* _Instructions to follow_
Look through the material below. Return exactly the lines from the one with "Screen dimensions: 743x340" through the one with "Given: Click the size 14 cell", both included.

* _Provided data_
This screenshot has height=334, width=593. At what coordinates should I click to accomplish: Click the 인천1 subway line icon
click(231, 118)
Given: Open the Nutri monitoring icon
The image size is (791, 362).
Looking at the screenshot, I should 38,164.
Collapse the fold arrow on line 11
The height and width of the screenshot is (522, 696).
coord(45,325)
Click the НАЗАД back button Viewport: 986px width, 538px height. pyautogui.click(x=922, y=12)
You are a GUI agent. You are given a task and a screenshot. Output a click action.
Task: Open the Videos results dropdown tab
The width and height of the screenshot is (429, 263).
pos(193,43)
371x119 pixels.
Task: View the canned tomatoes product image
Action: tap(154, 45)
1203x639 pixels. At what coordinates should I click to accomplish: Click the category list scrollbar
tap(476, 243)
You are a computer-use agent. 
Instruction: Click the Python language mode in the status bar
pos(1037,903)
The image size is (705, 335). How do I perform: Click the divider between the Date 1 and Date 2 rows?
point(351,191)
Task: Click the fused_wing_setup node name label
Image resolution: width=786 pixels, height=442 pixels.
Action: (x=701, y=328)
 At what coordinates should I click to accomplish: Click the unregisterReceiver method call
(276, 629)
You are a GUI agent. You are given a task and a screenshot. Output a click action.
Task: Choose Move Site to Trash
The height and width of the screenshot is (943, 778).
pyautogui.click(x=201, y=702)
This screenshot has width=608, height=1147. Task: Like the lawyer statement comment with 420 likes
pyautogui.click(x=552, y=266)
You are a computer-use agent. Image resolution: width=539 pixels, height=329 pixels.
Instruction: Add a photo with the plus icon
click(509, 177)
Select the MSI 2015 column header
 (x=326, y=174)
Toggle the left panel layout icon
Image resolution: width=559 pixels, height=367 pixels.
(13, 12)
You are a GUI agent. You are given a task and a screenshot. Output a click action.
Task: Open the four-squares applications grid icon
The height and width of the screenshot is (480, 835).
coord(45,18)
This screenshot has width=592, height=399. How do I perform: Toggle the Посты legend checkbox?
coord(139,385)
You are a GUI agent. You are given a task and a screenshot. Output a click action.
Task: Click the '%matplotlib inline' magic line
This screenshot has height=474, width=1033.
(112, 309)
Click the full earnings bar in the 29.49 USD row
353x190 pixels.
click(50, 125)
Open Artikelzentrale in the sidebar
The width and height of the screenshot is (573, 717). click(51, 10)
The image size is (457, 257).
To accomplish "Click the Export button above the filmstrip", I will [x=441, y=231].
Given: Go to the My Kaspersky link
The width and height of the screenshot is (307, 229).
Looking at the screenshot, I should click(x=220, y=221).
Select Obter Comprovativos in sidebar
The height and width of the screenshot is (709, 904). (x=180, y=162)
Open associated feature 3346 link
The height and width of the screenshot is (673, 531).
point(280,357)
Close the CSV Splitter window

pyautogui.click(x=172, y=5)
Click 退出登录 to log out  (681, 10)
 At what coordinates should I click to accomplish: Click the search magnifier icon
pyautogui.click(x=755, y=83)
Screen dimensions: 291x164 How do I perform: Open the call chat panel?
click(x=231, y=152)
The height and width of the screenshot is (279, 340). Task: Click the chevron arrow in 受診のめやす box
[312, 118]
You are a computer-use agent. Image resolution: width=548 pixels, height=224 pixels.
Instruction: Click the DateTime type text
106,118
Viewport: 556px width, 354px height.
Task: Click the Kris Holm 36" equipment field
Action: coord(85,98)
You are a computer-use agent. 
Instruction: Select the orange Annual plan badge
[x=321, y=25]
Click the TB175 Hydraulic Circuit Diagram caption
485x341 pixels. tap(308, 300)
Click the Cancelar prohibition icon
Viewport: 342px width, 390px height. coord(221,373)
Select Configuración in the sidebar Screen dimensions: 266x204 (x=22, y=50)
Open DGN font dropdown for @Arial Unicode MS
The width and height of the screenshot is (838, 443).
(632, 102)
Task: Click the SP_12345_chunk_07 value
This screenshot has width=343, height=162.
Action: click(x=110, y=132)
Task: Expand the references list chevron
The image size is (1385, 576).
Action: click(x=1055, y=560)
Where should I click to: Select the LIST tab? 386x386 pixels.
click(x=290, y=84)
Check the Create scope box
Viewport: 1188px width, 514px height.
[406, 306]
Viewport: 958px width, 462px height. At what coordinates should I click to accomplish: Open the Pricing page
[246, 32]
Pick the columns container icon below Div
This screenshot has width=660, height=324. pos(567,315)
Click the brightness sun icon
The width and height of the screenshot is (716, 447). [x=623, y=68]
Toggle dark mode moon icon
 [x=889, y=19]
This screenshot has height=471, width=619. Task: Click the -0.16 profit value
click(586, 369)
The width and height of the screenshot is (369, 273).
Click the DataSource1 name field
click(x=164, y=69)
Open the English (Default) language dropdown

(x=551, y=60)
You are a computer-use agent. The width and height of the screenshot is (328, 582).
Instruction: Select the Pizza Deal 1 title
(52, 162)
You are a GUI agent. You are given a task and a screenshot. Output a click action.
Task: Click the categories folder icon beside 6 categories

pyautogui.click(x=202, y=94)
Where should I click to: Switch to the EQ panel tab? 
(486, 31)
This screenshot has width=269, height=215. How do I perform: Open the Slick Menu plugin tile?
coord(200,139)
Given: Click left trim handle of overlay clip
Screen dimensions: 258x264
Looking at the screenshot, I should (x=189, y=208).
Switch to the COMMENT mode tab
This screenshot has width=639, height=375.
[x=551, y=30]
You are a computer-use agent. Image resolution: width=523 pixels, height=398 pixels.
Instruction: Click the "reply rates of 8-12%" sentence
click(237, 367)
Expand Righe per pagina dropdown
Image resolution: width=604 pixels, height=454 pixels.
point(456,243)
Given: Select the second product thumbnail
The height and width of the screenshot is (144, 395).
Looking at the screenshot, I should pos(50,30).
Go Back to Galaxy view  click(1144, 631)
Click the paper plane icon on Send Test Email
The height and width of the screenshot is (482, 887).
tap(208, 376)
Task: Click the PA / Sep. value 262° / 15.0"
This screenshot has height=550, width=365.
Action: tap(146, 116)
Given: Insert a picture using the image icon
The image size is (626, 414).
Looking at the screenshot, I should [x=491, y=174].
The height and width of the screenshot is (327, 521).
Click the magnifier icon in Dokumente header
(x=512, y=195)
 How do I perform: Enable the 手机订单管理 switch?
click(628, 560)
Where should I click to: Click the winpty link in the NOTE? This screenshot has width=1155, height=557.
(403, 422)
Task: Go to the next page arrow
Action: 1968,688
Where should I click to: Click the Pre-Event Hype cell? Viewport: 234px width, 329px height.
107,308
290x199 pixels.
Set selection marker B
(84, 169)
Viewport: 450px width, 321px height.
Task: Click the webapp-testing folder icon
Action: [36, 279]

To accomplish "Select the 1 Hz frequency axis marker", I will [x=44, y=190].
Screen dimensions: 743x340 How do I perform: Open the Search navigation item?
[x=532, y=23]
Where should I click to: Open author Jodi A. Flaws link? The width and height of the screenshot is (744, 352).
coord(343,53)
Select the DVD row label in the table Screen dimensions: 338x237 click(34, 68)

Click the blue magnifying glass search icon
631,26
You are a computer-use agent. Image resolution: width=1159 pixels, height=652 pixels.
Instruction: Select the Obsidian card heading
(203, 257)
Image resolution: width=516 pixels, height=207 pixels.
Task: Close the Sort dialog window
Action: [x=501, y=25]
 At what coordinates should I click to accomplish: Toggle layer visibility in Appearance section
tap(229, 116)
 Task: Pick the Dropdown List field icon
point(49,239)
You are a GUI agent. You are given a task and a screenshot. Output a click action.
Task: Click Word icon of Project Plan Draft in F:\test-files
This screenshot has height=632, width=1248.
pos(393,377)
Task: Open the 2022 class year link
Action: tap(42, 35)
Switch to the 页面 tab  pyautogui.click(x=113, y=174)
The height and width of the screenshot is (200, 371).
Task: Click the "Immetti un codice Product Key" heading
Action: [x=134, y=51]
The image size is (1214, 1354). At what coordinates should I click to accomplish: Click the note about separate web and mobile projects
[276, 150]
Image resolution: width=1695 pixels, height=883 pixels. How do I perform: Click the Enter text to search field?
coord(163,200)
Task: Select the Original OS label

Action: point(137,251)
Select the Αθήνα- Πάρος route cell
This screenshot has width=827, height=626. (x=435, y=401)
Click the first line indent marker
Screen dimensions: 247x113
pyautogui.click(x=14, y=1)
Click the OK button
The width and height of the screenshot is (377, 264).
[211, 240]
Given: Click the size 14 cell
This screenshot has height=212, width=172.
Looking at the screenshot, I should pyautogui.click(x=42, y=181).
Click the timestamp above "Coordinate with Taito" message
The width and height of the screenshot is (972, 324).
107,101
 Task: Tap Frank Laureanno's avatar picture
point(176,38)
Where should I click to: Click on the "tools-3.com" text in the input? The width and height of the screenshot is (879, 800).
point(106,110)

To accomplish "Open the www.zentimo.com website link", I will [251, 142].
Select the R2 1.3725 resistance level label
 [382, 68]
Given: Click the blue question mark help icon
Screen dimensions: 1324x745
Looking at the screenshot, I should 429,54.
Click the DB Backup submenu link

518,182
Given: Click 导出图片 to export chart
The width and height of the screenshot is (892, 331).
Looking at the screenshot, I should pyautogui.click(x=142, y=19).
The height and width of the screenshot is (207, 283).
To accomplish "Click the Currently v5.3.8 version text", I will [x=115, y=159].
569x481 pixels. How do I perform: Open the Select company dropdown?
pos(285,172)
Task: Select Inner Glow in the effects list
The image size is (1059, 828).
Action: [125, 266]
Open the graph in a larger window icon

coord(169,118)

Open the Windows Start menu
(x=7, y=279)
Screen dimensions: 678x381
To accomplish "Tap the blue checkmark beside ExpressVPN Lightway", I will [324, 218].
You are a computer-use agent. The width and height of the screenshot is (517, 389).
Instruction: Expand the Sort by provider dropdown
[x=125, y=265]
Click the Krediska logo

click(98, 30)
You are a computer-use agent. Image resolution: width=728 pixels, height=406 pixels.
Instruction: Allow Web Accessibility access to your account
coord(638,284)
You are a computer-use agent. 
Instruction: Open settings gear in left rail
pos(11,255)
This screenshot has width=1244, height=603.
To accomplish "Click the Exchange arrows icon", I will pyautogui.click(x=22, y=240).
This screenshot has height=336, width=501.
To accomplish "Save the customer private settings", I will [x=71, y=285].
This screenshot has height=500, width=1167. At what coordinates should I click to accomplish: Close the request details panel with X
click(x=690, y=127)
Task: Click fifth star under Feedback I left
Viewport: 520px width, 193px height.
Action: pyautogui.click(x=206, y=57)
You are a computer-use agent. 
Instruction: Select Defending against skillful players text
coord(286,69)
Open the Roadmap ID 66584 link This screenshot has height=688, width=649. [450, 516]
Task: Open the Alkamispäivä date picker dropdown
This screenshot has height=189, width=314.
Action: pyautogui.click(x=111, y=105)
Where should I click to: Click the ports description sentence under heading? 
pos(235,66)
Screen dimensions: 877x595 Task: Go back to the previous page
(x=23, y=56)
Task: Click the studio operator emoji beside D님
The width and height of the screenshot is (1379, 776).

* _The completed task_
Screen dimensions: 743x340 How do I perform: Open the Search navigation item?
[x=532, y=23]
Where should I click to: Open author Jodi A. Flaws link? The width and height of the screenshot is (744, 352).
coord(343,53)
Select the DVD row label in the table Screen dimensions: 338x237 click(34, 68)

Click the blue magnifying glass search icon
631,26
You are a computer-use agent. Image resolution: width=1159 pixels, height=652 pixels.
Instruction: Select the Obsidian card heading
(203, 257)
Image resolution: width=516 pixels, height=207 pixels.
Task: Close the Sort dialog window
Action: [x=501, y=25]
 At what coordinates should I click to accomplish: Toggle layer visibility in Appearance section
tap(229, 116)
 Task: Pick the Dropdown List field icon
point(49,239)
You are a GUI agent. You are given a task and a screenshot. Output a click action.
Task: Click Word icon of Project Plan Draft in F:\test-files
This screenshot has height=632, width=1248.
pos(393,377)
Task: Open the 2022 class year link
Action: tap(42, 35)
Switch to the 页面 tab  pyautogui.click(x=113, y=174)
The height and width of the screenshot is (200, 371).
Task: Click the "Immetti un codice Product Key" heading
Action: [x=134, y=51]
The image size is (1214, 1354). At what coordinates should I click to accomplish: Click the note about separate web and mobile projects
[276, 150]
Image resolution: width=1695 pixels, height=883 pixels. How do I perform: Click the Enter text to search field?
coord(163,200)
Task: Select the Original OS label

Action: point(137,251)
Select the Αθήνα- Πάρος route cell
This screenshot has width=827, height=626. (x=435, y=401)
Click the first line indent marker
Screen dimensions: 247x113
pyautogui.click(x=14, y=1)
Click the OK button
The width and height of the screenshot is (377, 264).
[211, 240]
Given: Click the size 14 cell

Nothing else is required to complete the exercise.